Talvez com essa preocupação, a nota da prefeitura fala em doação de “pessoa física” e não empresa, já que concidentemente, ou não, o posto escolhido pelo empresário para concretizar a doação foi o mesmo que se beneficiaria com a Dispensa de Licitação em questão. Ou seja, com tantos postos, diversos preços, escolheu o referido empresário a mesma empresa escolhida para fornecer. Diz a Secretaria de Administração que não existe nenhuma outra Dispensa de Licitação em favor do referido posto de gasolina e que não houve aquisição antes da assinatura da referida dispensa. Segundo o autor da nota, por sua conta e risco que “não há ligação entre a dispensa de licitação e o abastecimento de carro da prefeitura neste posto, o que houve foi uma doação de combustível através de pessoa física”, diz. Apesar da certeza traduzida pela assessoria de comunicação, não há elementos de convencimento suficientes para separar efetivamente uma coisa da outra. Por exemplo: Por que a nota está no nome da prefeitura e não da pessoa que doou? Esse dinheiro foi entregue em espécie para a prefeitura? Quantos litros compõem essa doação? Quanto custou? Ou seja, muitas lacunas para tanta certeza em uma nota de duas linhas sem autoria.

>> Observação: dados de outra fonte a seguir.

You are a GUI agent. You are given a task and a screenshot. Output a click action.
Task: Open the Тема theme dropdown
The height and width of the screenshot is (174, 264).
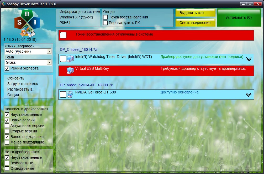[49, 62]

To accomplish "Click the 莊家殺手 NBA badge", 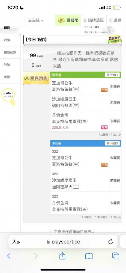I will [x=114, y=40].
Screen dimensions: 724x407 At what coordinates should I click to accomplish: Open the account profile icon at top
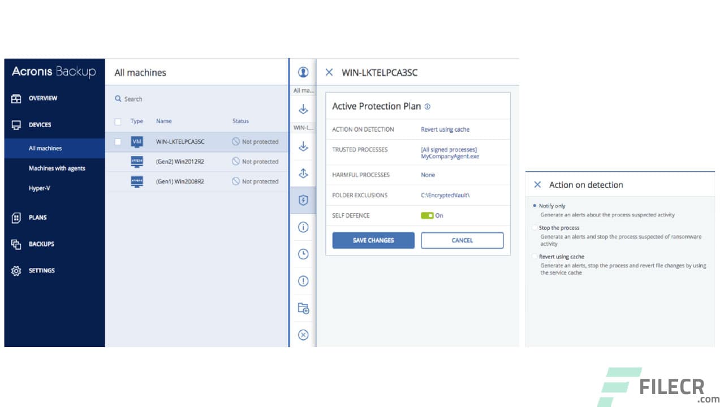pos(303,72)
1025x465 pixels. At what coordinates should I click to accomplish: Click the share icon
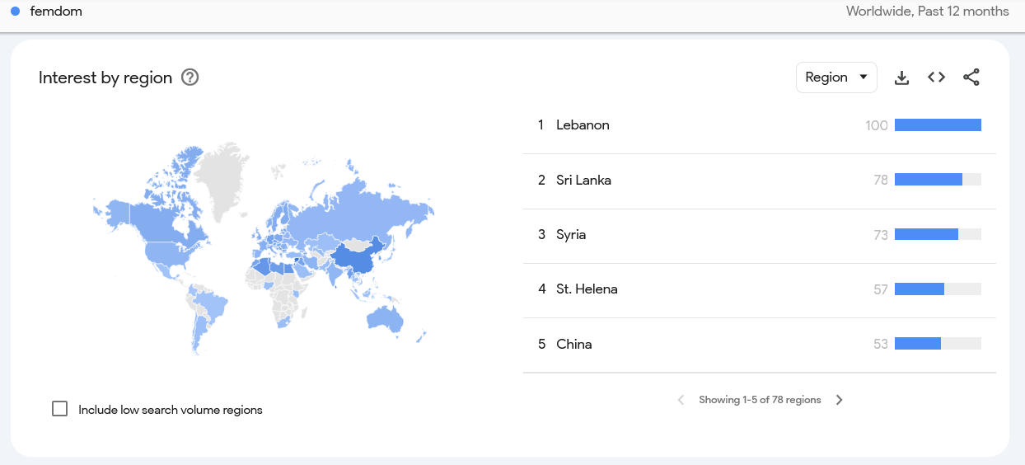(971, 78)
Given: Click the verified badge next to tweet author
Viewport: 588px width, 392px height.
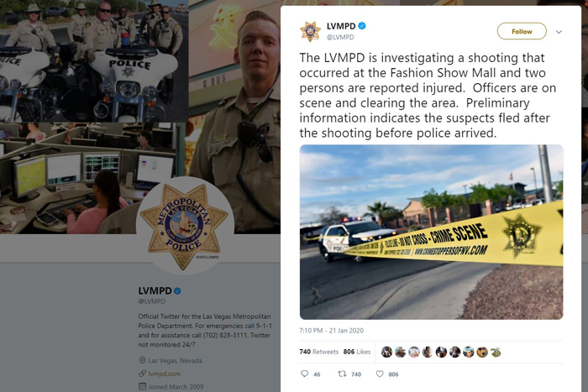Looking at the screenshot, I should 362,26.
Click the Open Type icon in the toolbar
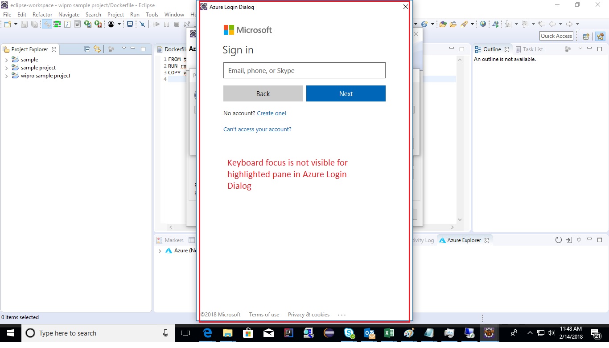The height and width of the screenshot is (348, 609). 441,24
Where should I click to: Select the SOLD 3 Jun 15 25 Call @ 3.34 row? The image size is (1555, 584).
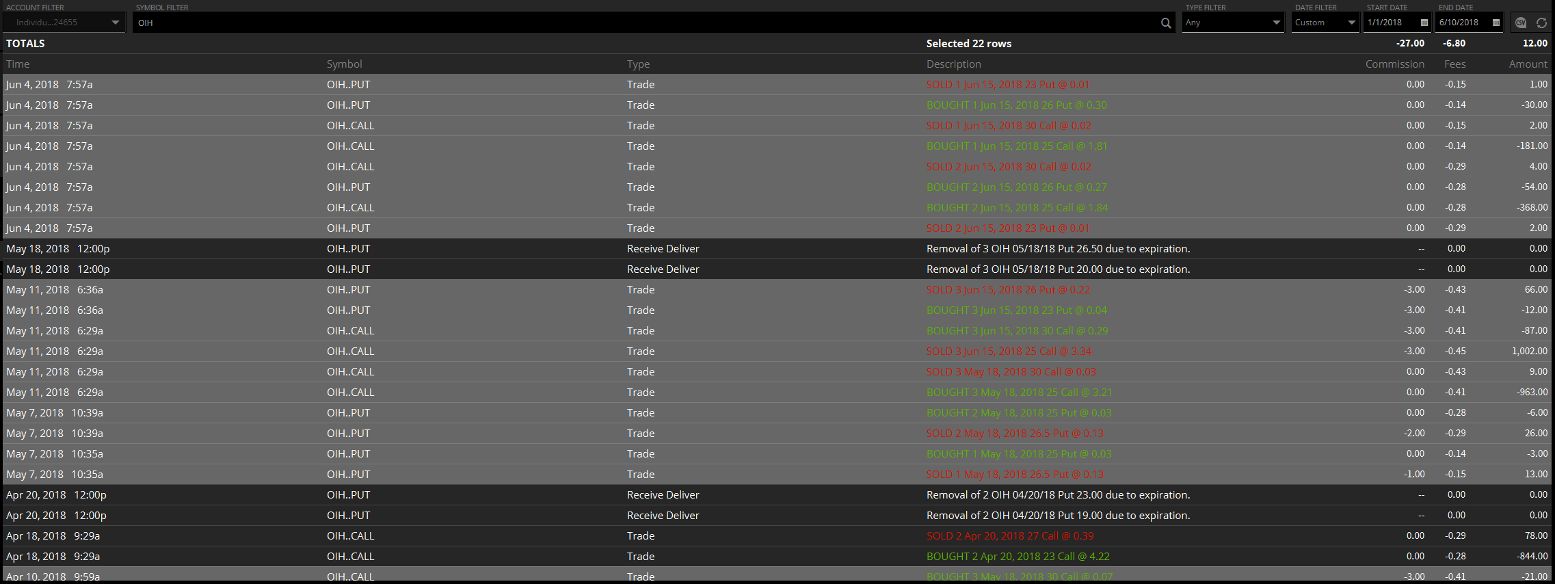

A possibilidade de recebimento, por agente público, de bem ou vantagem proveniente de quem tenha interesse ou possa ser atingido ou amparado por ação ou omissão decorrente de suas atribuições é vedada pela Lei nº 8.429, de 1992, que estabelece sanções pela prática de atos de improbidade administrativa, também conhecida como Lei de Improbidade. Não há como não reconhecer que nessas circunstâncias e com tantas inconstâncias, o recebimento deste tipo de doação pela administração pública pode gerar constrangimento para a atuação da autoridade e de servidores públicos que por ventura venham a ser incumbidos do exercício do poder de polícia em nome do Estado.
"Há mais de um mês, quando diversos setores da administração municipal já acusavam a falta do combustível, O DIÁRIO quis saber da prefeitura os motivos do cancelamento da compra. Sem respostas do governo, ficou parecendo que o problema de desabastecimento tinha sido sanado. Mas, não. A prefeitura não providenciou novo pregão, e quando nada se sabia sobre quem estaria fornecendo o combustível sabidamente em falta nos tanques da prefeitura desde meados do mês de setembro, cópias de notas de fornecimento de combustível para as viaturas oficiais por um posto de combustíveis da cidade reacenderam o assunto. A partir da publicação do ato oficial de Dispensa de Licitação para a aquisição de combustíveis no referido posto onde as notas estavam sendo emitidas ascendeu indícios de uma possível irregularidade legítima. Embora complexo, o procedimento administrativo para a realização de um pregão é corriqueiro, mas, dando exemplo de incompetência que permeia a administração em diversos setores, a providência da licitação arrasta-se há dois meses, sem sucesso", informou ontem O DIÁRIO.